Exercise instructions
Exact transcription of the records is required.

Dataset extract
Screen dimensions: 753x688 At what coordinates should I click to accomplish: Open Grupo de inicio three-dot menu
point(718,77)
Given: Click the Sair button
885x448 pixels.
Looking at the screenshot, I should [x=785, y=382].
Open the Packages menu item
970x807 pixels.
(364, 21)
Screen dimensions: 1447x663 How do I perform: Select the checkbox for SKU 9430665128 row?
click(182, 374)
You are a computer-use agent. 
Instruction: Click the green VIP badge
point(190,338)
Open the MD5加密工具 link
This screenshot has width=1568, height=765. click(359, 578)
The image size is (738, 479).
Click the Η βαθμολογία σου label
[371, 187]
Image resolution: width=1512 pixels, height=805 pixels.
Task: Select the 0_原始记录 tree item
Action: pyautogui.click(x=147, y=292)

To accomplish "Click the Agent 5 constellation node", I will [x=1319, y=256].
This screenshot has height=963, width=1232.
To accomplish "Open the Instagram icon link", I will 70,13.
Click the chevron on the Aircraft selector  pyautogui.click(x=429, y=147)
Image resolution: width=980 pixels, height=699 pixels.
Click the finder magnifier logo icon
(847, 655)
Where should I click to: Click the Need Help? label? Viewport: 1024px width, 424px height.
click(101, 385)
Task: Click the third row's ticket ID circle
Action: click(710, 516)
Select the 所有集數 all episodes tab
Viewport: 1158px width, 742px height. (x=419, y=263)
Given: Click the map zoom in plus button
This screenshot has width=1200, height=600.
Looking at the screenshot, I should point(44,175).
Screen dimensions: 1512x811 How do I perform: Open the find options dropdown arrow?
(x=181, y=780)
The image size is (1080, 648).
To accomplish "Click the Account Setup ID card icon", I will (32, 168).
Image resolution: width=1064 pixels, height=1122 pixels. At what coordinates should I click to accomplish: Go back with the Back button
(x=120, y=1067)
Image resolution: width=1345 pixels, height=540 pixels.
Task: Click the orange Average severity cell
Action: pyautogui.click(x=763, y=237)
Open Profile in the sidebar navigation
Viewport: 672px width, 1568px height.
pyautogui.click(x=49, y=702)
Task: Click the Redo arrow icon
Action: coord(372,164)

Answer box
Screen dimensions: 753x688 At what coordinates should I click to accomplish: Open Grupo de inicio three-dot menu
point(718,77)
Given: Click the Sair button
885x448 pixels.
Looking at the screenshot, I should [x=785, y=382].
Open the Packages menu item
970x807 pixels.
(364, 21)
Screen dimensions: 1447x663 How do I perform: Select the checkbox for SKU 9430665128 row?
click(182, 374)
You are a computer-use agent. 
Instruction: Click the green VIP badge
point(190,338)
Open the MD5加密工具 link
This screenshot has width=1568, height=765. click(359, 578)
The image size is (738, 479).
Click the Η βαθμολογία σου label
[371, 187]
Image resolution: width=1512 pixels, height=805 pixels.
Task: Select the 0_原始记录 tree item
Action: pyautogui.click(x=147, y=292)

To accomplish "Click the Agent 5 constellation node", I will [x=1319, y=256].
This screenshot has height=963, width=1232.
To accomplish "Open the Instagram icon link", I will 70,13.
Click the chevron on the Aircraft selector  pyautogui.click(x=429, y=147)
Image resolution: width=980 pixels, height=699 pixels.
Click the finder magnifier logo icon
(847, 655)
Where should I click to: Click the Need Help? label? Viewport: 1024px width, 424px height.
click(101, 385)
Task: Click the third row's ticket ID circle
Action: click(710, 516)
Select the 所有集數 all episodes tab
Viewport: 1158px width, 742px height. (x=419, y=263)
Given: Click the map zoom in plus button
This screenshot has width=1200, height=600.
Looking at the screenshot, I should point(44,175).
Screen dimensions: 1512x811 How do I perform: Open the find options dropdown arrow?
(x=181, y=780)
The image size is (1080, 648).
To accomplish "Click the Account Setup ID card icon", I will (32, 168).
Image resolution: width=1064 pixels, height=1122 pixels. At what coordinates should I click to accomplish: Go back with the Back button
(x=120, y=1067)
Image resolution: width=1345 pixels, height=540 pixels.
Task: Click the orange Average severity cell
Action: pyautogui.click(x=763, y=237)
Open Profile in the sidebar navigation
Viewport: 672px width, 1568px height.
pyautogui.click(x=49, y=702)
Task: Click the Redo arrow icon
Action: coord(372,164)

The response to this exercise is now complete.